The New Era's New Demands on Rubber
1
A player commented that the R7 (Rakza 7) lacks support, unsuited to today’s ball. There is some truth, but not entirely. If the R7 is already inadequate, then the Red V, T05fx and so on are about the same, not to mention the Blue V (Vega Europe), top-10 in Japanese sales. This shows one thing: because everyone’s technical level, power level and habits differ greatly, views on rubber are inconsistent. For many lower-rated amateurs, pairing a softer, gripping rubber on the backhand to first secure the landing rate is the standard advice. As I know, there is a retired provincial player using Donic F2 on the backhand and a 2100-plus expert using Venom 450, both playing thrivingly.
2
From Rakza 7 to Rakza 7 Hard — on the support issue. What does a rubber’s support affect? “Soft rubber has a good arc” — Captain Long’s line still floats in my ears. As everyone knows, Ma Long’s backhand rubber hardness is relatively soft — though actually not as soft as the star national rubber labels, at least softer than Liang Jingkun’s. Harder rubber has relatively better support. When you can drive through, harder gives fiercer ball quality with more oppression. The harder T05 Hard, compared with T05, after driving through is sheer lightning in speed, with ball quality a notch heavier, like cracking a whip. From R7 to R7 Hard is the new plastic ball era’s new demand on ball quality. It is an acknowledged trend, though not necessarily suiting all amateurs. Besides, soft rubber, facing the opponent’s attack, easily lacks support and drops the ball. Butterfly internally thinks so too. So rubber hardness keeps rising.
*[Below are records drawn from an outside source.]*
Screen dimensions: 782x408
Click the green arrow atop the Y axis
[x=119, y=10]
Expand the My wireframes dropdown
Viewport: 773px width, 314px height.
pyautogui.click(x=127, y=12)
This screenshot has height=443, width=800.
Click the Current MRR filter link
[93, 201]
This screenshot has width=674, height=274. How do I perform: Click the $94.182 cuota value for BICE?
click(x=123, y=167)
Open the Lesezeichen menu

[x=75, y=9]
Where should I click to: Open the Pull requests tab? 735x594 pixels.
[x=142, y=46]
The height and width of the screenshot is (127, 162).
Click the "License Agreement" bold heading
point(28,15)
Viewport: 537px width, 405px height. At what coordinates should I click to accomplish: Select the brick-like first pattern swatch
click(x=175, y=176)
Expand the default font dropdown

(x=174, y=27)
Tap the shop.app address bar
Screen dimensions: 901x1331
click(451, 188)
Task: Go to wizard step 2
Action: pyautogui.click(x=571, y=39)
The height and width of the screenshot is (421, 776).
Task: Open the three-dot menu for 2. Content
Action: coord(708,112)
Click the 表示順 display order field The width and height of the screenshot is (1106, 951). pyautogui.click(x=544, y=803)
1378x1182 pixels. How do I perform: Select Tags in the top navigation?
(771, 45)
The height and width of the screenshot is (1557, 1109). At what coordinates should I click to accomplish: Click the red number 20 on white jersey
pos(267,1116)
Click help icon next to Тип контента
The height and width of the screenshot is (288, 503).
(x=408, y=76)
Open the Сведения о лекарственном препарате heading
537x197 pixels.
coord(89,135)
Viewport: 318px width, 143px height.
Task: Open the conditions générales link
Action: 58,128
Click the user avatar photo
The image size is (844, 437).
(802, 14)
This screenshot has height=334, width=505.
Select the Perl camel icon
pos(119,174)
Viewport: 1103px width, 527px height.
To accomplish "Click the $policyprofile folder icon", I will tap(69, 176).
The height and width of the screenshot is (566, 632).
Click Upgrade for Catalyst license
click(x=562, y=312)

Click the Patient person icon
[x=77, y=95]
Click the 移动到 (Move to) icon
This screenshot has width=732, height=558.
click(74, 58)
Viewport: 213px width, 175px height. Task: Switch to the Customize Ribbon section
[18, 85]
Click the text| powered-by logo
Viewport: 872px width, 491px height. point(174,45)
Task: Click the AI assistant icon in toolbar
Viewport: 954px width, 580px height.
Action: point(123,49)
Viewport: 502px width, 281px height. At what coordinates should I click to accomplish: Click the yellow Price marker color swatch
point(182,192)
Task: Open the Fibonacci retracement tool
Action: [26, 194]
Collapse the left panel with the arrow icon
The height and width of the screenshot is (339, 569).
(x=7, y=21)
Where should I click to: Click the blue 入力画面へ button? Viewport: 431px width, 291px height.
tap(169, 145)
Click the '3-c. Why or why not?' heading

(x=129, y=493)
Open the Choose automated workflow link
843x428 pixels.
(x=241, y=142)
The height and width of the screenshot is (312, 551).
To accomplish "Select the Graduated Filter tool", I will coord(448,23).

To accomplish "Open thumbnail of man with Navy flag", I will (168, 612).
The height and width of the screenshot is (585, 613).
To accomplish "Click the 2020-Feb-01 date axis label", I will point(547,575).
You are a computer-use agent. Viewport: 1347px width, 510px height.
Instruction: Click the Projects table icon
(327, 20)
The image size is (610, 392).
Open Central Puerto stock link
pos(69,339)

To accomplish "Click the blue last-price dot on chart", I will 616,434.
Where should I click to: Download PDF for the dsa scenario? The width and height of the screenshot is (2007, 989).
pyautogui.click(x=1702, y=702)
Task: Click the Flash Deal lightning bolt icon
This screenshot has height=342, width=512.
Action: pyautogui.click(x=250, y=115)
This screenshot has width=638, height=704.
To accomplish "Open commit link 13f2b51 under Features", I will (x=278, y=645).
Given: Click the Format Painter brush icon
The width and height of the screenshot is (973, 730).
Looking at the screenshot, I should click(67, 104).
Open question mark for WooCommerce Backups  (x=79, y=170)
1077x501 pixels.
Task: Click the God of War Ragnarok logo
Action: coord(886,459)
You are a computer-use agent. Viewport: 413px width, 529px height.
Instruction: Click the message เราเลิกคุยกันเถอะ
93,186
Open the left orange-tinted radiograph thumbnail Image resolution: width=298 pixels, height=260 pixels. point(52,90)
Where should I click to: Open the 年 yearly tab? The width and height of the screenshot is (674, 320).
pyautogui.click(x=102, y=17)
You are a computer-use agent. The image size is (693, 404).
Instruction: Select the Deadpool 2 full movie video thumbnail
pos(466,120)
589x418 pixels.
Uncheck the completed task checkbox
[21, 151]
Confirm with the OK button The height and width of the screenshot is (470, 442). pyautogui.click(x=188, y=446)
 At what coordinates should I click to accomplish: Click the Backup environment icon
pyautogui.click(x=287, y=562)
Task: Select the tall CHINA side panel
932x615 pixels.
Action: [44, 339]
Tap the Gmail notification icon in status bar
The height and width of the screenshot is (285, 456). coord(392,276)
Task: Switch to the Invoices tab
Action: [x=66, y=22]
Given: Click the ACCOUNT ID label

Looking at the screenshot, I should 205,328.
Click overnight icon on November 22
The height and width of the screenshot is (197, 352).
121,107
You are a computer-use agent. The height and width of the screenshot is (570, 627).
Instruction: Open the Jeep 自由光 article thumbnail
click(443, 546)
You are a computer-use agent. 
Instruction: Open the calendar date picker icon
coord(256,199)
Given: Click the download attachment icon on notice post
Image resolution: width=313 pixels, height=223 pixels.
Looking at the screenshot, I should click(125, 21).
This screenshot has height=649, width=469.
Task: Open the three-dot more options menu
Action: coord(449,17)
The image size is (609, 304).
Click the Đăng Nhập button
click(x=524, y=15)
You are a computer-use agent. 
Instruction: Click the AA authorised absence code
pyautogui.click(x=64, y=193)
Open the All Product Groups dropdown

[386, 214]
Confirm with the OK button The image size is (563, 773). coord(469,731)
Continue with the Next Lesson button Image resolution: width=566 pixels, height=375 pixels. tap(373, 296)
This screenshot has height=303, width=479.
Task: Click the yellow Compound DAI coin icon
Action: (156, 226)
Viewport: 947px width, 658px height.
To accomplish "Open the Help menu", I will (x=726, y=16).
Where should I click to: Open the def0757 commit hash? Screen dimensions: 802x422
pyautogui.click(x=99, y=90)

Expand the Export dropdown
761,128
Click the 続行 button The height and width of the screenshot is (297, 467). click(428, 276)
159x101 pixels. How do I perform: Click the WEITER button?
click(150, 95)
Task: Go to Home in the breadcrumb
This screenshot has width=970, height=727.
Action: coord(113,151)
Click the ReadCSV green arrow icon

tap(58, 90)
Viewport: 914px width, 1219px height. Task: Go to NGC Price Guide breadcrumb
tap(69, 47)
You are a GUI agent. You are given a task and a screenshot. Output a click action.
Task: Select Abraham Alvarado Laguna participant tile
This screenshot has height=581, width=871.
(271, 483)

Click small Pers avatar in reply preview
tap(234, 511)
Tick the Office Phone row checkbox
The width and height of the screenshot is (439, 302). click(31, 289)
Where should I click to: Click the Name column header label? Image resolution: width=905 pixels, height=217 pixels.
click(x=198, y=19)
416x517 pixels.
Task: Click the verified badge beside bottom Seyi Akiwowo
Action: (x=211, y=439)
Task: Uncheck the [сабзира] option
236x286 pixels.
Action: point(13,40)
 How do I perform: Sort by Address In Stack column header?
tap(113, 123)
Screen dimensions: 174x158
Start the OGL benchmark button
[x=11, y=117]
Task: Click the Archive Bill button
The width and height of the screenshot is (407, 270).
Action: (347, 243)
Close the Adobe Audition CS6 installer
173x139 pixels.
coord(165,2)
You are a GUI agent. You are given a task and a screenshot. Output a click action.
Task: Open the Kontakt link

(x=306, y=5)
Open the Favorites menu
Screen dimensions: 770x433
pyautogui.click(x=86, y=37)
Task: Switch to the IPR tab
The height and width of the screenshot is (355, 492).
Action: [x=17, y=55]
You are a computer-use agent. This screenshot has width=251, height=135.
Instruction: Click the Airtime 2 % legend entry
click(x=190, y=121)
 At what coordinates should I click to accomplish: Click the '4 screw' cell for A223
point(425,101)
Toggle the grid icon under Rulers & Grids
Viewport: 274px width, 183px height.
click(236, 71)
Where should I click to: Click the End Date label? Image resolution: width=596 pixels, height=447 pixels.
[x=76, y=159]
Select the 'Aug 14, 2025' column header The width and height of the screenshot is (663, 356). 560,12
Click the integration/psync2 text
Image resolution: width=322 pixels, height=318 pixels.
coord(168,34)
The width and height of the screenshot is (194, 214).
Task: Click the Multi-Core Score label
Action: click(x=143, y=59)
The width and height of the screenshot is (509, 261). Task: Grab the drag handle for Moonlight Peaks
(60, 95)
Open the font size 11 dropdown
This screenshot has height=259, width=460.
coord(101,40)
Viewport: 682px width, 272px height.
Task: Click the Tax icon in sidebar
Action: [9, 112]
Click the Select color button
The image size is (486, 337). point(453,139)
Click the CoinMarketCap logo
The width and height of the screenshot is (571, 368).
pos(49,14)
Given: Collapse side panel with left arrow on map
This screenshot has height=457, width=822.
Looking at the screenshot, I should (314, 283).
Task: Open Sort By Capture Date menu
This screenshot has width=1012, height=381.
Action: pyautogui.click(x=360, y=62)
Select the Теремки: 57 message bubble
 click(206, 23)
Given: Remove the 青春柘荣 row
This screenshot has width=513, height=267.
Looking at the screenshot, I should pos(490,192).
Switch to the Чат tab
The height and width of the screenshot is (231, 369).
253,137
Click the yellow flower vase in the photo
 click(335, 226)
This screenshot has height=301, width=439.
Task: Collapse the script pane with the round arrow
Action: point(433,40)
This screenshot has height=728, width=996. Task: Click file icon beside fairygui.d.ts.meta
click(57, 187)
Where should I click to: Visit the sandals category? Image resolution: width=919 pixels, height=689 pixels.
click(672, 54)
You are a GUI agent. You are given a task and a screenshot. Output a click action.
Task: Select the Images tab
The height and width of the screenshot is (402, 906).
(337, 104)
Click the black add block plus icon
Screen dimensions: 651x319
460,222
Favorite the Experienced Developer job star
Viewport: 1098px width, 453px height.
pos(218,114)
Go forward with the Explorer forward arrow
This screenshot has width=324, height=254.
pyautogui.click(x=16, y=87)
And I recently had a new observation. Glued on the backhand, for equally old rubber with equally obvious surface scaling, harder rubber’s support is still better, so pace-borrowing defense is steadier, and when firing on underspin, it holds up better, with attacks less prone to the slipping of soft rubber. For example, on my Yazhi KLC backhand, I glued a T80 and a T05 both used three or four months (though the sponge hardness is the same, because the pips differ, the T05 seems harder); the T05’s flick, firing support, stability and ball quality are still better. The T80 seems very prone to slipping. This perhaps points to: a harder rubber, at least in actual use lifespan, lasts longer than soft rubber.
3
Forehand and backhand rubber hardness are ever closer, especially in the professional realm. On one hand, their two-wing attacks are ever more balanced — many are even directly backhand systems. Before, many of us had a good forehand and weak backhand, so a backhand rubber clearly softer than the forehand was reasonable. Now the style may differ. On the other hand, backhand rubber’s demand for attack-defense support is ever higher. So hardening is common. Among my amateur-expert friends, many who used T05 on the backhand unwittingly switched to the harder D05 and D09c. But ultimately, a trend is just a trend. Back to ourselves, choosing “easier to drive through” or “better support” is a trade-off. If you actively get on the offensive a lot, and hard rubber gives many errors and a low landing rate, you naturally settle for softer rubber first. Many amateur forehands have big, sweeping strokes, more needing drive-through, and the rubber actually need not be that hard. But if attack-defense rallies are more numerous, especially on the backhand, I really do see the trend of harder rubber.